Preventing Back Injuries Meeting Kit

BACK CONCERNS
Some jobs may require you to lift or pull heavy weights, while others may involve sitting at a desk all day — both of which can take a toll on your spine.
BACK BASICS FOR EMPLOYEES
The back is a complicated structure of bones, joints, ligaments and muscles. You can sprain ligaments, strain muscles, rupture disks, and irritate joints, all of which can lead to back pain. While sports injuries or accidents can cause back pain, sometimes the simplest of movements—for example, picking up a pencil from the floor— can have painful results. In addition, arthritis, poor posture, obesity, and psychological stress can cause or complicate back pain. Back pain can also directly result from disease of the internal organs, such as kidney stones, kidney infections, blood clots, or bone loss.
COMMON ON-THE-JOB BACK INJURIES
Lower back strains and sprains: Lower back injuries are fairly common among workers. Employees who must sit or stand for long periods of time may develop pain in their lower back, while employees who are very active could easily sustain a sprain. Most of these injuries are mild and may be treated with pain medication and physical therapy.
Bulging, herniated, and slipped discs: In between each vertebra bone sits a soft disc that acts as a shock absorber. When one of these discs slips out of place or is damaged, this can cause a great deal of pain.
Pinched nerves: When a disc pushes against a nerve in the back, this is called a pinched nerve. This type of injury can be very painful and can affect the neck, back, and legs.
Fractured vertebrae: Fractured vertebrae can require substantial medical care. Injuries that result from traumatic accidents, such as motor vehicle accidents or heavy machinery malfunctions, can include fractured vertebrae.
MINIMIZE BACK PAIN AT WORK
Pay attention to posture. When standing, balance your weight evenly on your feet. Don’t slouch. To promote good posture when sitting, choose a chair that supports your lower back. Adjust the height of your chair so that your feet rest flat on the floor or on a footrest and your thighs are parallel to the floor. Remove your wallet or cellphone from your back pocket when sitting to prevent putting extra pressure on your buttocks or lower back.
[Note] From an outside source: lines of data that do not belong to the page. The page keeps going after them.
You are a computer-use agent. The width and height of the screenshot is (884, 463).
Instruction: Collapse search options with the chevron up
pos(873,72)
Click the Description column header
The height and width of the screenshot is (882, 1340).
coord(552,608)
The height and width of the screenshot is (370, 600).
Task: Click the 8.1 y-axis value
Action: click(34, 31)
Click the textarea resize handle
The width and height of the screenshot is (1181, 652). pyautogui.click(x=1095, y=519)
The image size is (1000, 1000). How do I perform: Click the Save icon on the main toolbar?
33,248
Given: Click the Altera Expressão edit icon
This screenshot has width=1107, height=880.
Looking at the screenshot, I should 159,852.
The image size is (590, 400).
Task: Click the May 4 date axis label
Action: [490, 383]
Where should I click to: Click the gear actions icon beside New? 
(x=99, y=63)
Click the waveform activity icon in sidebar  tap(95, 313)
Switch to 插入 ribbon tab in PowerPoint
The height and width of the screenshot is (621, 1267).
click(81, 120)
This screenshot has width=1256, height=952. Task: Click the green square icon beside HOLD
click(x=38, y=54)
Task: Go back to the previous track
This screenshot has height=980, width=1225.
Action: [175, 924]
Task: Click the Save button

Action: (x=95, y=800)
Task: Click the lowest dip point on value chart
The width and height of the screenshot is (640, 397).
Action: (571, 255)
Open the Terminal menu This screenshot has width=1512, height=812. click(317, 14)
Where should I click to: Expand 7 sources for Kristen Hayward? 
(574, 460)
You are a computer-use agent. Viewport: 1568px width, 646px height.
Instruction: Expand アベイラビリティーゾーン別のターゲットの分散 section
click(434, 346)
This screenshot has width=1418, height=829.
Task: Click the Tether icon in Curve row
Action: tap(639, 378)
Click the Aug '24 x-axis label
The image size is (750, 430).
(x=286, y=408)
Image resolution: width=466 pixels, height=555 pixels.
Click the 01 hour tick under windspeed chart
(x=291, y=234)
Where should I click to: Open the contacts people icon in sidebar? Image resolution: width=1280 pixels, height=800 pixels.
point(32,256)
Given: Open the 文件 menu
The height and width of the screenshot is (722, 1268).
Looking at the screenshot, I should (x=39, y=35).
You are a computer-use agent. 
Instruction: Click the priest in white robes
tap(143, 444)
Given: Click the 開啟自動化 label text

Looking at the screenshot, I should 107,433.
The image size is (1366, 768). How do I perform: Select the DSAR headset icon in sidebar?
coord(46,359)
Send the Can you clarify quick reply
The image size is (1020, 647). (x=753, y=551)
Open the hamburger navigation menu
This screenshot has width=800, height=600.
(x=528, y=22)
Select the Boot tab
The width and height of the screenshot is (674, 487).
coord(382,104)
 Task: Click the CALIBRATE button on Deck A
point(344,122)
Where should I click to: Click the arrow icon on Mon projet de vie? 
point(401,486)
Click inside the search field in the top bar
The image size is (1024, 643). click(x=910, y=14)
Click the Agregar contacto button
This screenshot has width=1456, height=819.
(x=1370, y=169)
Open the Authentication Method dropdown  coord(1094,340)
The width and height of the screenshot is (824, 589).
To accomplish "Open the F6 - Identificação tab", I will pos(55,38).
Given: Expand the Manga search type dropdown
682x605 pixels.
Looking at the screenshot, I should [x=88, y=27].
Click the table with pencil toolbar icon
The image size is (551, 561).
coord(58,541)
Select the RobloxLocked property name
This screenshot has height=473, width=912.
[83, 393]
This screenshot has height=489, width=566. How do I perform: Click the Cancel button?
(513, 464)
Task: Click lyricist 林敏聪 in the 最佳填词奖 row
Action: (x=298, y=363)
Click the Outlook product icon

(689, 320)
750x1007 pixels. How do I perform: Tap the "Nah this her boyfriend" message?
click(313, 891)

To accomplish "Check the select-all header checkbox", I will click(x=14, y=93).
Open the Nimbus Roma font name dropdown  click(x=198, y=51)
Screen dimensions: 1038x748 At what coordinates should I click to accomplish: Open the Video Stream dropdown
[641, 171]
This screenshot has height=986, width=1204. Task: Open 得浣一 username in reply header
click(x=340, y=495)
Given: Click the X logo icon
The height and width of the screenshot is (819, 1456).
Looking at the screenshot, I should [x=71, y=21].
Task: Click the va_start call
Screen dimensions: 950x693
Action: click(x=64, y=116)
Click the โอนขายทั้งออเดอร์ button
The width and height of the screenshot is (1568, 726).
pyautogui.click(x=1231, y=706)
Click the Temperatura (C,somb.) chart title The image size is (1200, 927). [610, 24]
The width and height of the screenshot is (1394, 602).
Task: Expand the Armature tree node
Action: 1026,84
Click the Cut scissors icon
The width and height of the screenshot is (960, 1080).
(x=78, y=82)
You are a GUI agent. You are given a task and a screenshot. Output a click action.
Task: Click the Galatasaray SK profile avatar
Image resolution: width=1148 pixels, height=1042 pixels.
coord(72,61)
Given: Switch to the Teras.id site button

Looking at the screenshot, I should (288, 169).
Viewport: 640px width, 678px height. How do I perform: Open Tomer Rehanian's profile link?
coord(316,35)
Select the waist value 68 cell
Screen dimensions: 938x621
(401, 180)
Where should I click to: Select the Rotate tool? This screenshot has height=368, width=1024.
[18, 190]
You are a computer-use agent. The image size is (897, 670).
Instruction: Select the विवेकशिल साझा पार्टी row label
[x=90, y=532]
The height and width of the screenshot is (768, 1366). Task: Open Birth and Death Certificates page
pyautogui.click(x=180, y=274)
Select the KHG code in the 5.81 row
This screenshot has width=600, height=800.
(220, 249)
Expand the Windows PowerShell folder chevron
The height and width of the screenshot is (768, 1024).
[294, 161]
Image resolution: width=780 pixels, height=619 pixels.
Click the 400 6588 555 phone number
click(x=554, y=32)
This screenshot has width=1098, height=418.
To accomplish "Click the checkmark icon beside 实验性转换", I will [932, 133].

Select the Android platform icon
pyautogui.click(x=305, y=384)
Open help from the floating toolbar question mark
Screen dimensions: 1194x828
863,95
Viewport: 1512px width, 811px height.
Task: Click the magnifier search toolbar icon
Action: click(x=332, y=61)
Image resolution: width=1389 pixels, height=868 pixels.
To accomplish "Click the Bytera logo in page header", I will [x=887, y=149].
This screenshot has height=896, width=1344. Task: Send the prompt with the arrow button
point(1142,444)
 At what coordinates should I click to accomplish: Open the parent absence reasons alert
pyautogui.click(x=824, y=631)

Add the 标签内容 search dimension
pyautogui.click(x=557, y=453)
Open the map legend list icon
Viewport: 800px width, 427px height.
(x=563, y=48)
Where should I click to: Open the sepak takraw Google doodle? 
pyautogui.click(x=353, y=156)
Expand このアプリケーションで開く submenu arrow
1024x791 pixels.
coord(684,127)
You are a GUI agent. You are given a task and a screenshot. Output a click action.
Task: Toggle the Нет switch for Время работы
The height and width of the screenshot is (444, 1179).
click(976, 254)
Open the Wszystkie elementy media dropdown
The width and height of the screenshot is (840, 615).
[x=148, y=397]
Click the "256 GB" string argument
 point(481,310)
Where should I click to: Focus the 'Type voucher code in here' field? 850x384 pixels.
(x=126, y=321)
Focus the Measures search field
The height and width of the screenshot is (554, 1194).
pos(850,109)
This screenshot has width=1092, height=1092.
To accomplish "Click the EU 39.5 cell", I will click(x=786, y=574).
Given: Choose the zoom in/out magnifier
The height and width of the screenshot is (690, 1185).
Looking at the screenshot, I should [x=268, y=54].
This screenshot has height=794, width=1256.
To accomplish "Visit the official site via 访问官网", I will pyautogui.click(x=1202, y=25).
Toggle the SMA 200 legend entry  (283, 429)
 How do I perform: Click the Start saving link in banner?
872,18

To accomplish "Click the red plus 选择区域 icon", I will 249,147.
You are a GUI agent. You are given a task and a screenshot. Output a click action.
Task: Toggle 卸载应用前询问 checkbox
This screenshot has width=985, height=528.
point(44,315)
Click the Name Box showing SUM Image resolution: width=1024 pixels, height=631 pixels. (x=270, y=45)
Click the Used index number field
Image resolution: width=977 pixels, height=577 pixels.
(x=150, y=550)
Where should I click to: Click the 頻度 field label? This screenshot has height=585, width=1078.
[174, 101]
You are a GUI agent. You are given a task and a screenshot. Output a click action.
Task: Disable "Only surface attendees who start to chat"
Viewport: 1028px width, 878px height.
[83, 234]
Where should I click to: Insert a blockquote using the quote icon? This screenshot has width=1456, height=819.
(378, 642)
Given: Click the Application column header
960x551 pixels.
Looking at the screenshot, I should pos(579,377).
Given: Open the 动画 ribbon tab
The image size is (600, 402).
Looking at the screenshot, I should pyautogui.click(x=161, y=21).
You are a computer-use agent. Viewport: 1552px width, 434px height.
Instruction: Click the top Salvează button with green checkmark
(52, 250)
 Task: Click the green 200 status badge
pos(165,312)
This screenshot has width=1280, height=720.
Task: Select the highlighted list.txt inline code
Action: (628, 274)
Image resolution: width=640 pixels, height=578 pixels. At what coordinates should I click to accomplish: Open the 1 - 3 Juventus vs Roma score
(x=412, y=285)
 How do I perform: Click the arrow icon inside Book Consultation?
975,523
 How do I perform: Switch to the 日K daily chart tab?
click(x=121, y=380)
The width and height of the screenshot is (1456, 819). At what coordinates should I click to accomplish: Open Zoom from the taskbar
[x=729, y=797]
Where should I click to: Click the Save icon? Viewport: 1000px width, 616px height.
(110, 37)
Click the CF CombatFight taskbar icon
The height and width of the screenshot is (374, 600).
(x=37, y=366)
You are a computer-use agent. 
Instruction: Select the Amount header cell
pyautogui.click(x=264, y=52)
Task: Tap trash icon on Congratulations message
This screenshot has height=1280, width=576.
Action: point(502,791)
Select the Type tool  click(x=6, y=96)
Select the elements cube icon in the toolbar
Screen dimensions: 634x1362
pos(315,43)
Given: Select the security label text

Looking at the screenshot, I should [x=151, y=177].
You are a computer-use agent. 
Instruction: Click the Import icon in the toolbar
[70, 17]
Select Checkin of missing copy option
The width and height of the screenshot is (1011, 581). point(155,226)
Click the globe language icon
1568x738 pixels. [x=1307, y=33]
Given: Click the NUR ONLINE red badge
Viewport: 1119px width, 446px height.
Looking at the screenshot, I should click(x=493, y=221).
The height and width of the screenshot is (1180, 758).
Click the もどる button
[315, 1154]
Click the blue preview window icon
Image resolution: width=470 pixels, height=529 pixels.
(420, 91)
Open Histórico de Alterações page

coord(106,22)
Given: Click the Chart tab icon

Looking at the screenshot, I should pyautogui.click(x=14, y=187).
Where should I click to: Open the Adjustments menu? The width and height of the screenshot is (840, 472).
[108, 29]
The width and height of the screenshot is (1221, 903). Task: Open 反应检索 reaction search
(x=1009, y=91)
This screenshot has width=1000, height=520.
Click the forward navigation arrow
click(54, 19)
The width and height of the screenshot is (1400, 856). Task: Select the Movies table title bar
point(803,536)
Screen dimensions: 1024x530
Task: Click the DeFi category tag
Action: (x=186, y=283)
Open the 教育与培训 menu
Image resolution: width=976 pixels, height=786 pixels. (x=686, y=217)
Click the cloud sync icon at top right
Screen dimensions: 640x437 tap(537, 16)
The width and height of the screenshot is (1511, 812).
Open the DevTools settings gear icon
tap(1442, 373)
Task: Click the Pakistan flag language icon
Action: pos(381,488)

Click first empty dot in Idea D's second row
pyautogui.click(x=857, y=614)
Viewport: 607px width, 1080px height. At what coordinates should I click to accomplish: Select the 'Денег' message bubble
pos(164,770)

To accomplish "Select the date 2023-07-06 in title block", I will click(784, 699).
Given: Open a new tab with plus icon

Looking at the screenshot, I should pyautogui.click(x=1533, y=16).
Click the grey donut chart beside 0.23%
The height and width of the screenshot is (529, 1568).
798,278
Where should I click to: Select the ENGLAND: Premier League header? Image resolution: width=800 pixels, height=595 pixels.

Lift properly. When lifting and carrying a heavy object, get close to the object, bend your knees and tighten your stomach muscles. Use your leg muscles to support your body as you stand up. Hold the object close to your body. Maintain the natural curve of your back. Don’t twist when lifting. If an object is too heavy to lift safely, ask someone to help you.
Modify repetitive tasks. Use lifting devices, when available, to help you lift loads. Try to alternate physically demanding tasks with less demanding ones. If you work at a computer, make sure that your monitor, keyboard, mouse and chair are positioned properly. If you frequently talk on the phone and type or write at the same time, place your phone on speaker or use a headset. Avoid unnecessary bending, twisting and reaching. Limit the time you spend carrying heavy briefcases, purses and bags.
Listen to your body. If you must sit for a prolonged period, change your position often. Periodically walk around and gently stretch your muscles to relieve tension.
RECOMMENDATIONS TO KEEP A BACK HEALTHY
- Exercise regularly to keep muscles strong and flexible. Consult a physician for a list of low-impact, age-appropriate exercises that are specifically targeted to strengthening lower back and abdominal muscles.
- Maintain a healthy weight and eat a nutritious diet with sufficient daily intake of calcium, phosphorus, and vitamin D to promote new bone growth.
- Use ergonomically designed furniture and equipment at home and at work. Make sure work surfaces are at a comfortable height.
- Switch sitting positions often and periodically walk around the office or gently stretch muscles to relieve tension. A pillow or rolled-up towel placed behind the small of the back can provide some lumbar support. Put your feet on a low stool or a stack of books when sitting for a long time.
- Wear comfortable, low-heeled shoes.
- Sleeping on one’s side with the knees drawn up in a fetal position can help open up the joints in the spine and relieve pressure by reducing the curvature of the spine.
- Don’t try to lift objects that are too heavy. Lift from the knees, pull the stomach muscles in, and keep the head down and in line with a straight back. When lifting, keep objects close to the body. Do not twist when lifting.
- Quit smoking. Smoking reduces blood flow to the lower spine, which can contribute to spinal disc degeneration. Smoking also increases the risk of osteoporosis and impedes healing. Coughing due to heavy smoking also may cause back pain.
FINAL WORD
Back injuries run up a bill of millions of dollars each year. Those disabling back injuries are no laughing matter for the workers who lost time from work or from their personal activities. The sad truth is that most of the pain and lost time could have been prevented if workers had been more aware of how their backs function and how to safely lift bulky or heavy loads and practice proper ergonomics in their workplace.